Being in the best shape possible prior to joint replacement surgery helps with a faster recovery. Please click on these links to see the total hip and knee replacement booklets posted on The Leone Center for Orthopedic Care Website. Both are full of informative tips, including what exercises to do prior to and post-surgery:
What exercises can I do after knee or hip replacement surgery?
Walking and normal movement during typical life activities is very important and helps rehabilitate the new knee. I emphasize walking. The physical therapist will teach specific exercises designed to help regain range of motion and improve strength. Exercising on a stationary bike also is valuable. Raising the seat can improve extension and lowering the seat, flexion. I encourage my patients to start walking in a pool or swimming after two weeks, once the suture is removed. Frequent, gentle and persistent exercises are more effective than forcing exercise once or twice a day.
How should I climb stairs after knee or hip replacement surgery?
Most patients do not have difficultly climbing stairs immediately after their surgery. Hence, if they have stairs that they must navigate as soon as they get home, they’ll be fine. They are taught to ascend with the non-operated and descend with the operated leg. An easy way to remember this is: “Up with the good, down with the bad.” I encourage my patients to go up and down naturally as soon as they feel comfortable.
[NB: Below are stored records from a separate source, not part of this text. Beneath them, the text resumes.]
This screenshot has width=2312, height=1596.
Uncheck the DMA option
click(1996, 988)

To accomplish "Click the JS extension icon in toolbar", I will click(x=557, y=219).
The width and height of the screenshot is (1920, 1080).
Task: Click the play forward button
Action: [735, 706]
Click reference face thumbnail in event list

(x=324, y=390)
Using the bannisters is perfectly okay.
Can I ski after a knee replacement?
Many patients have knee replacement surgery with the goal of returning to sports activities after they’ve healed. Fortunately, most are able to do so but each case must be assessed on an individual bases. I’ve cared for many people who after partial or total knee replacement have returned to the activities they were passionate about prior to surgery, including downhill skiing, tennis, squash, hockey and more. I recommend against a lot of long-distance jogging and heavy weight lifting with their legs. I’ve seen a number of patients who returned to team soccer and who did poorly after just a few years. Whatever sport someone returns to must be approached with judgment and maturity. This also pertains to total hip replacements.